Marvel Harris opens up about their award-winning self-portrait journey, MARVEL: an unflinchingly honest depiction of isolation, trans identity, and mental illness
Dutch photographer Marvel Harris has recently been awarded the MACK First Book Award 2021 for their deeply personal portrait collection, MARVEL. Capturing their life and transition between 2014 to 2019, the book is an unflinchingly honest depiction of the complex intersections between trans identity, eating disorders, depression and autism.
Elegantly designed by Sybren Kuiper, Harris’s work of monochrome self-portraiture weaves between devastating moments of isolation and pensive thought; baring scars and pockets of cathartic joy and connection. We spoke to Harris to hear more about their journey and their distinctive photographic process.
“My camera is like my best friend. I find it hard to connect with people, but my camera allows me to be myself. They often say autistic people aren’t social, but I think we are, maybe just in different ways. I don’t like going to large events, but I do want to feel emotional connections with people. I like hugs, but only tight hugs, ones you can really feel. Photography helped me feel that connection. The camera doesn’t judge, it doesn’t care how I look. That’s why I took more self-portraits during this challenging time of my life.
“I never thought I wanted to share this work online because I was primarily doing it for myself. When you photograph for yourself, you take different pictures. If I’d planned to share it, I don’t think my self-portraits would have been as honest and raw as they are. Every photo that I take comes deep from within. I don’t plan how it’s supposed to look, I’m not a photographer who works like that. I work from what I’m feeling in the moment.
“The remote control of my camera feels like an ink pen. When you’re writing, you’re not aware of the pen, you’re just writing. I’ll press the button of the remote control with my toe, and everything still feels natural. I don’t think about the remote or the camera. The camera is there, but I’m still acting as I was.
“When I began to share these photos online, I got reactions from people saying my photographs were helping them express what they were going through to their family and friends. That really motivated me to continue sharing my work. When I got the call from MACK, my first thought wasn’t about winning. Instead, I thought, ’Oh, whoa, this means more people might see my work and that means more people might feel less alone.’ I’ve struggled a lot with feeling lonely and suicidal, and I don’t wish anyone to feel as bad as I did. If I’d read more stories about people like me when I was younger, I’d have probably felt less like an outsider. I want to be that to other people.
“People often ask me why I’m not totally happy at the end of the book, after my medical transition. It’s because I’m still human, and humans have emotions: being trans is just a part of me. I’m also Marvel, a person who loves animals, honest conversations, and cooking. Yes, I feel more comfortable in my skin after my medical transition, but I was still struggling with depression and my eating disorder. It’s all intertwined. Eating disorders are never really about food, they’re often about finding control. When I was 13, my period started, and because I was unhealthily underweight, it stopped. I didn’t want my periods as I felt they didn’t belong to me. Being unhealthily underweight made my breasts smaller too. All these kinds of ‘unnecessary’ processes stopped due to being underweight, and this was a positive coincidence for me and a way I felt I could control my body.
“After my mastectomy, I thought it would be easier to start recovering from my eating disorder, but it was still a struggle: I didn’t know how to exist without one. I think that’s related to my autism: I find change very difficult. But life doesn’t come with any guarantees, and sometimes you have to jump in with blind faith.

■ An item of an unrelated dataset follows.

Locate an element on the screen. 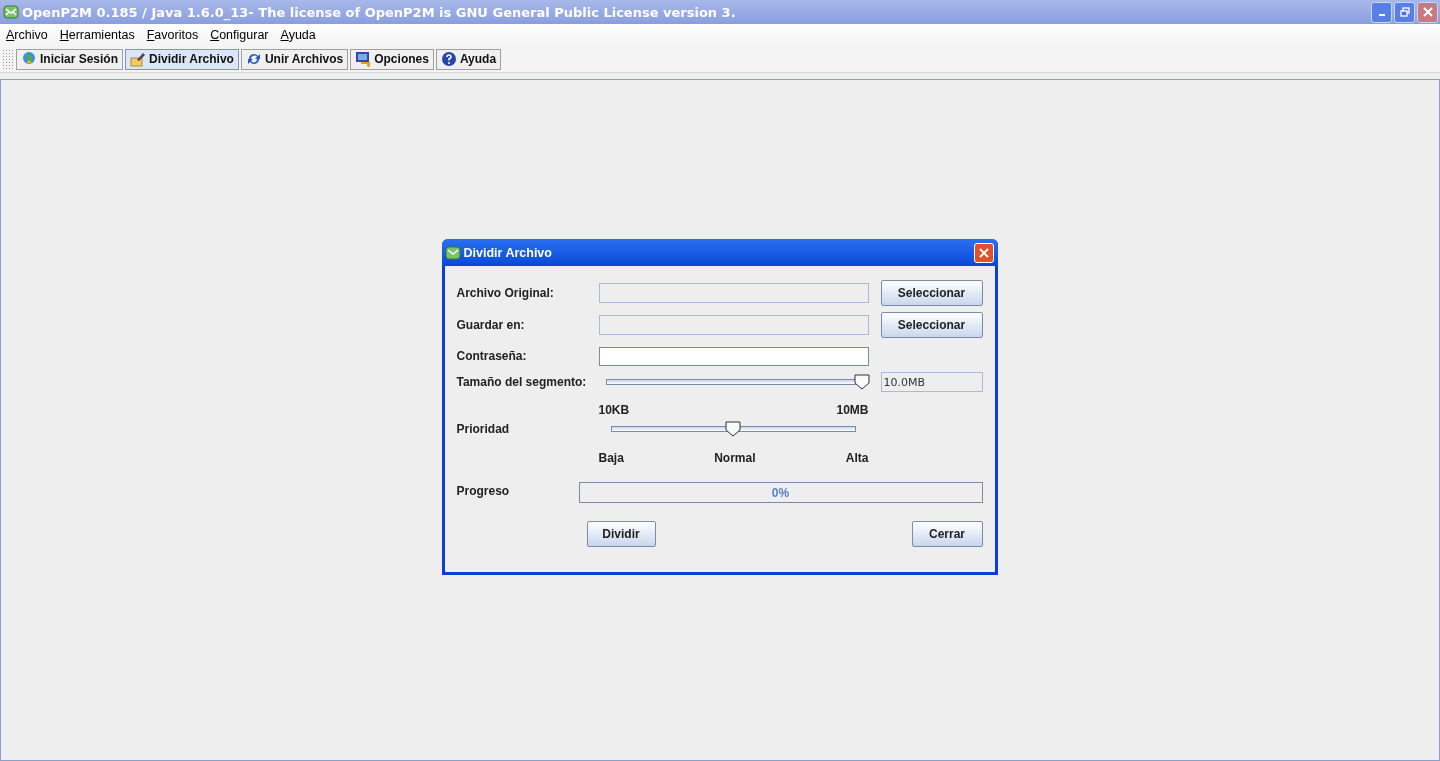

“The only way to know if I could feel trans joy was by transitioning. Psychologists would ask if I was 100 per cent sure, thinking my need to transition was a result of my autism. Being autistic does relate to how I understand and experience gender, but it didn’t cause my gender dysphoria. Ultimately, I believe there’s always some kind of doubt, that’s just part of being human. If it doesn’t feel right, you can always stop. Like, throughout the book, I identified as a man, but now I identify as non-binary. I think more medical professionals should support trans or gender non-conforming people.
“When I was undergoing treatment there was so much toxic masculinity. My therapist asked me why I was still struggling with my eating disorder, saying men are supposed to work out or whatever. But why do you need a lot of muscle to be a man? Each man is different, and each woman is different. There are so many ways to be a man, and there are so many ways to be a woman. Nobody is the same. I want to experiment with nail polish or with wearing earrings. I struggle when people see me as a cisgender person; I want people to see me as queer. I still find that scary sometimes, but I believe stepping into your own truth is one of the most courageous things you can do. When everyone is more honest with themselves, I think the whole world will be a nicer place.”